Arguments invocables en cas de non-respect d’un feu rouge ou d’un stop
Le non-respect d’un feu rouge ou d’un stop entraîne le retrait de 4 points (respectivement, art. R. 412-30 et R. 415-6 du Code de la route).
Différents cas de figure peuvent être distingués :
- le feu ou le stop était masqué par un obstacle ;
Il s’agit de l’hypothèse précédemment évoquée de la défectuosité de la signalisation routière. Si cette dernière est la conséquence d’un véhicule appartenant à un tiers, il pourrait être intéressant pour l’automobiliste de faire constater cet état de fait directement par l’agent verbalisateur ou indirectement au moyen d’attestations. Le propriétaire du véhicule gênant pourrait alors être ultérieurement cité devant le Tribunal.
- l’agent verbalisateur ne pouvait voir le feu ou le stop ;
L’automobiliste, pour organiser sa défense, devra obtenir des attestations prouvant :
• que, d’une part, de la place qu’il occupait l’agent verbalisateur ne voyait pas le feu ;
• et que, d’autre part, l’automobiliste est passé alors que le feu opposé était passé au rouge depuis quelques secondes.

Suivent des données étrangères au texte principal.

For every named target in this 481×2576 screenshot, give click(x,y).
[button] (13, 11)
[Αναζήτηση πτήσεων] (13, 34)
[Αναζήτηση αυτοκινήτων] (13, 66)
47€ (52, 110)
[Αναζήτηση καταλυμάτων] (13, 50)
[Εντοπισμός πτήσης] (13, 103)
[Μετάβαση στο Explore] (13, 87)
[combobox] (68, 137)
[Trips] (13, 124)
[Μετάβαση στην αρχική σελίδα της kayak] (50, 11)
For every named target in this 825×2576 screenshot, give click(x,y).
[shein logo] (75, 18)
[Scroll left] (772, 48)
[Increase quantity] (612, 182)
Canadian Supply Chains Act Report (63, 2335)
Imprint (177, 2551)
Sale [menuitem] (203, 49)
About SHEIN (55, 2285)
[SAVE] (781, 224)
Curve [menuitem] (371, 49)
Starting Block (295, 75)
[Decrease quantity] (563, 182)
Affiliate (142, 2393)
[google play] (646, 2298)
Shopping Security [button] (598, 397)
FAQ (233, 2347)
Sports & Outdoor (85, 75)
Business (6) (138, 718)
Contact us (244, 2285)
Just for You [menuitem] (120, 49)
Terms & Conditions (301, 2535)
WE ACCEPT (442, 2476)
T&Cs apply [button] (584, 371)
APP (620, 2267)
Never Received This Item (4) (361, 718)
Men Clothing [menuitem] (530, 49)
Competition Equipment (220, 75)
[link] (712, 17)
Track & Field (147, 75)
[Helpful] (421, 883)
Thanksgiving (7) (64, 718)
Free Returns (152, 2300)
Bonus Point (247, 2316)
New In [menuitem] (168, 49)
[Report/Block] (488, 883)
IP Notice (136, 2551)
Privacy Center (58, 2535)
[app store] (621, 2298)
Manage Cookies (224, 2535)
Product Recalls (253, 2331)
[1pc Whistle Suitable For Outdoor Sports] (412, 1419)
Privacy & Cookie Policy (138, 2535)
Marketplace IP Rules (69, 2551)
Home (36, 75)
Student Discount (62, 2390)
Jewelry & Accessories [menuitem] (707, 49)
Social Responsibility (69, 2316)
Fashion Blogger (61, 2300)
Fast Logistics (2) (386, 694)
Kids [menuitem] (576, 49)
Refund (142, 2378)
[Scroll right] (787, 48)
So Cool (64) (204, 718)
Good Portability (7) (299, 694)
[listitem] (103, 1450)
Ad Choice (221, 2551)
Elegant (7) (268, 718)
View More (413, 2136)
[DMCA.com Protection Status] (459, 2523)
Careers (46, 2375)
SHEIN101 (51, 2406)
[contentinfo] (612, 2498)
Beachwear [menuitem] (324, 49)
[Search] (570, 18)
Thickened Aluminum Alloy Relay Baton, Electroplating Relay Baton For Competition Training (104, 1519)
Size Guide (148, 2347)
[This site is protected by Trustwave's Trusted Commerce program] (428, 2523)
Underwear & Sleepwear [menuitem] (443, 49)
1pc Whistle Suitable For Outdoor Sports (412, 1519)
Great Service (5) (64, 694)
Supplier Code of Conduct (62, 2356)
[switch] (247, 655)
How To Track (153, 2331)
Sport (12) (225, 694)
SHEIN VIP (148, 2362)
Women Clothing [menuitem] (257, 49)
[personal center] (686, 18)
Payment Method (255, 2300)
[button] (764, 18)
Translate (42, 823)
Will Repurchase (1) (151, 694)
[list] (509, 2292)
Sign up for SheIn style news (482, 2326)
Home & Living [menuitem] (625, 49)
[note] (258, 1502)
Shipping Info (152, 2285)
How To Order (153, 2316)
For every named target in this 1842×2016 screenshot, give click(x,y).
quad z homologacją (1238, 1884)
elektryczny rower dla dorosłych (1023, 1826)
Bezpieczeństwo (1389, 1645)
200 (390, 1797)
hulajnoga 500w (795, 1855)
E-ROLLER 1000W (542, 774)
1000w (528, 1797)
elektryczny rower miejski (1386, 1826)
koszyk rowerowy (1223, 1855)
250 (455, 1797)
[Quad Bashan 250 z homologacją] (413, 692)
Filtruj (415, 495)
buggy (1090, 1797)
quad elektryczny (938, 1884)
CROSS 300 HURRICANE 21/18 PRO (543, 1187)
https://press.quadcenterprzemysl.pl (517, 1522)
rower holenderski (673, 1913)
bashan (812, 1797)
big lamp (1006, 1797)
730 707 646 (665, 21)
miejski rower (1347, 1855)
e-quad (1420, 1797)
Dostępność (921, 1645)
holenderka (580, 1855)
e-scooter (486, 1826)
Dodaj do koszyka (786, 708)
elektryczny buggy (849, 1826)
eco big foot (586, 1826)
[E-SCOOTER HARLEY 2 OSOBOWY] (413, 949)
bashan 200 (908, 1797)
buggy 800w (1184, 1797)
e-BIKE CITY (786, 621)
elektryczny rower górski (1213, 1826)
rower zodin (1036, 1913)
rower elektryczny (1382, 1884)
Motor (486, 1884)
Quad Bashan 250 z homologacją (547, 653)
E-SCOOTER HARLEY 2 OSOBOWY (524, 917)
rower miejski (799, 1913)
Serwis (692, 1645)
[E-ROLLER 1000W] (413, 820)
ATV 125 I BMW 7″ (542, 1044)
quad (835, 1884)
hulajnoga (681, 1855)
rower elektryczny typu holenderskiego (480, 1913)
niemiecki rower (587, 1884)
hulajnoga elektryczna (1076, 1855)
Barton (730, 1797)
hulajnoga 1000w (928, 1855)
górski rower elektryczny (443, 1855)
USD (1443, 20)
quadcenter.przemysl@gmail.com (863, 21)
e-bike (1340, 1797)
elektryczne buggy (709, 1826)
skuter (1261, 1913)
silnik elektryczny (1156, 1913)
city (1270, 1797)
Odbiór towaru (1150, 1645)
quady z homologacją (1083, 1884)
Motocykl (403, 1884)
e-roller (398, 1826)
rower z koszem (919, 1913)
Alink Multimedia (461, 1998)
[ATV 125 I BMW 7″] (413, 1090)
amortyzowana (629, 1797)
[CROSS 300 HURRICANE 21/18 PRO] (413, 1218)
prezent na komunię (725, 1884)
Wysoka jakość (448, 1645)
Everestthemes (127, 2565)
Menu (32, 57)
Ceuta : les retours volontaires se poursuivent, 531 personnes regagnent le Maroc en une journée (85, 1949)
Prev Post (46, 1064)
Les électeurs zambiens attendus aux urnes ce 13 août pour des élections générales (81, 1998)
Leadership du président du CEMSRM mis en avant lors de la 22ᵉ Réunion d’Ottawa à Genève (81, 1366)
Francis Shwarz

- l’automobiliste est passé au vert mais s’est retrouvé bloqué au milieu du carrefour au moment où le feu est repassé au rouge ;
- l’automobiliste pense être passé non au rouge mais à l’orange ;
Le fait de passer à l’orange est passible d’une amende de 2ème classe (art. R. 412-31 du Code de la route), sauf dans les cas « où, lors de l'allumage dudit feu, le conducteur ne peut plus arrêter son véhicule dans des conditions de sécurité suffisantes ».
L’automobiliste ayant été verbalisé pour non-respect d’un feu rouge devra par conséquent déposer auprès du Tribunal de police des conclusions tendant à la requalification de l’infraction en contravention de non-respect de feu orange et, le cas échéant, à la relaxe en raison des risques liés à la sécurité que cet arrêt aurait pu entraîner.
- s’arrêter au feu rouge ou au stop aurait été plus dangereux pour l’automobiliste que de passer ;
Dans une telle hypothèse, l’automobiliste doit alors invoquer des motifs impérieux et légitimes.
- le franchissement du feu rouge a été constaté par un appareil automatisé sans intervention humaine.
L’article L. 130-9 du Code de la route valide les constatations opérées par un appareil automatisé sans intervention humaine. Ces constatations font foi jusqu’à preuve contraire.
Les moyens de défense de l’automobiliste résident dans son droit de demander communication du cliché et de vérifier que l’appareil photo a été régulièrement homologué et a fait l’objet d’un contrôle par un organisme agréé.